FHA commanded to make bad loans:
<Barney Frank, the Massachusetts Democrat who is chairman of the House Financial Services Committee, said in an interview that the defaults were, in essence, worth it.
“I don’t think it’s a bad thing that the bad loans occurred,” he said. “It was an effort to keep prices from falling too fast. That’s a policy.”
... The optimism expressed by Mr. Stevens, the F.H.A. commissioner, places him at odds not only with some outside experts but with Kenneth Donohue, the inspector general of the Housing and Urban Development Department, who is also F.H.A.’s watchdog. Mr. Donohue said the drop in reserves was “a flashing red light” that the agency was not taking seriously enough.
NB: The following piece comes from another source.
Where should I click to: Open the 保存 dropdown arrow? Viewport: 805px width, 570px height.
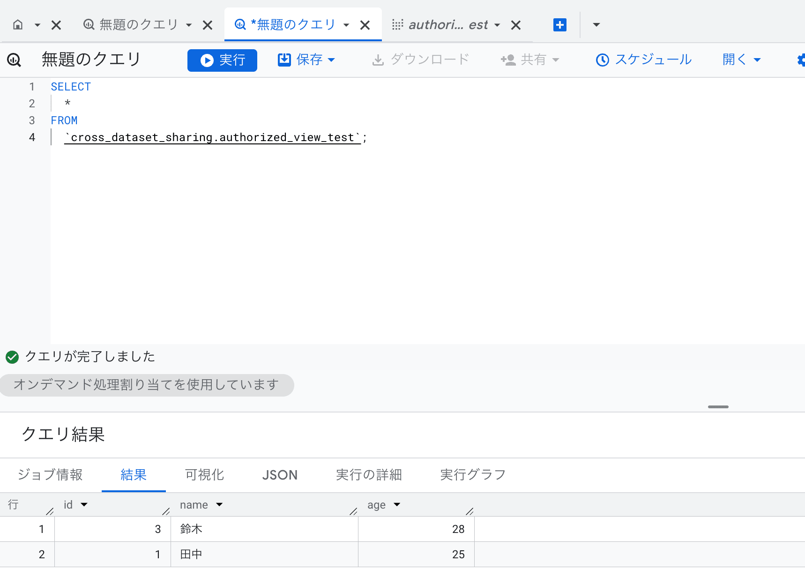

“It might be we’ll get ourselves out of this and that everything will be fine, but I don’t paint that rosy a picture,” Mr. Donohue said. “They’re banking on the fact that the economy will continue to improve, that the housing market will begin to sustain itself.”
... Is Ms. Shimon a good bet? Even she has no easy answer. Her mortgage payment, $1,100, is half of what she takes home every month. It is not easy to make ends meet. Teachers can get laid off like everyone else. >
Well, gee, so long as their betting on a sure thing like housing going up, with my F#&KING money, I don't see any problem, for them.
And, yeah, I would call 50% DTI a little loose.